* **WORK ITEM**
Once the pictures are set aside, retype the remaining entries exactly.

^^^^^^^^^^^^^^^^

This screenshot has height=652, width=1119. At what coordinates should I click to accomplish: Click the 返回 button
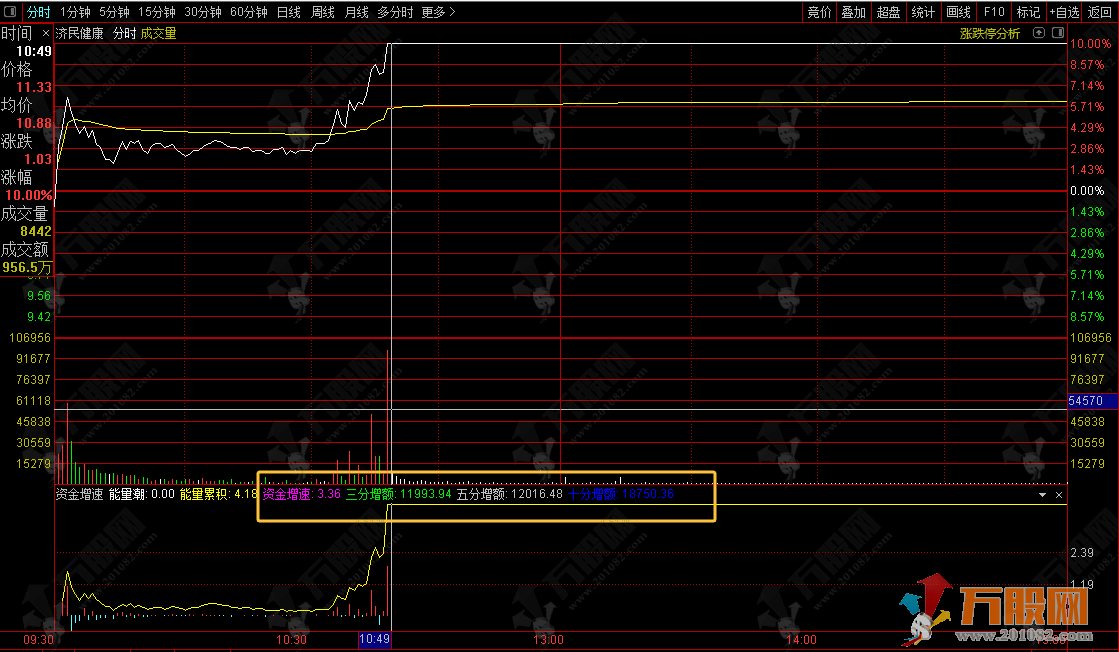point(1100,12)
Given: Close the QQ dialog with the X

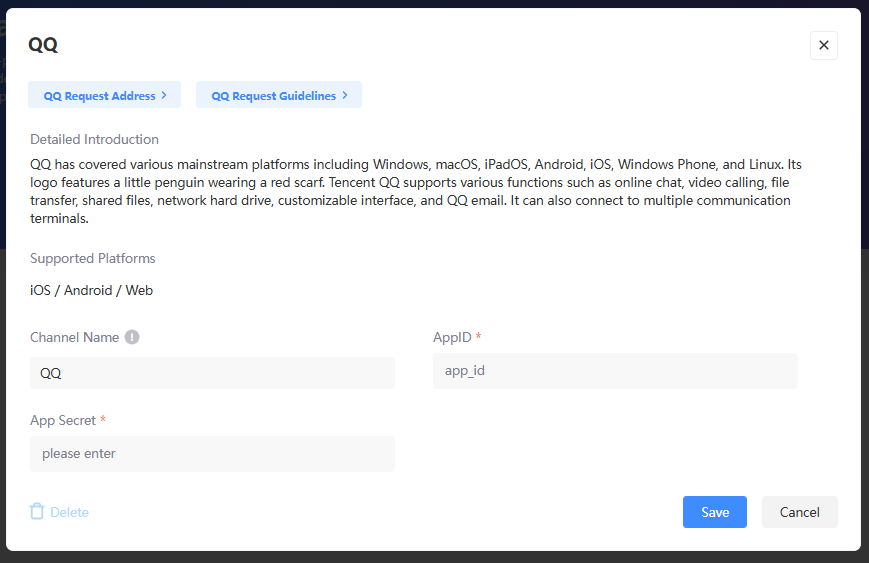Looking at the screenshot, I should (x=823, y=45).
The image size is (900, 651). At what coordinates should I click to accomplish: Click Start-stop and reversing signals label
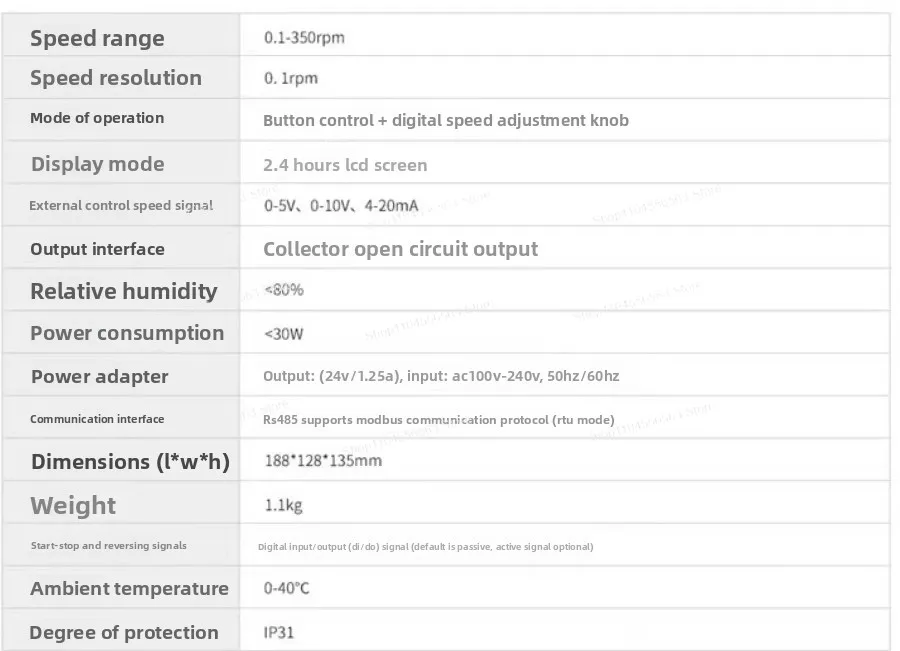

^^^^^^^^^^^^^^^^

* **SOLUTION TO THIS PROBLEM**
This screenshot has height=652, width=1119. At what coordinates should I click to accomplish: Click the 返回 button
point(1100,12)
Given: Close the QQ dialog with the X

Looking at the screenshot, I should (x=823, y=45).
The image size is (900, 651). At what coordinates should I click to accomplish: Click Start-stop and reversing signals label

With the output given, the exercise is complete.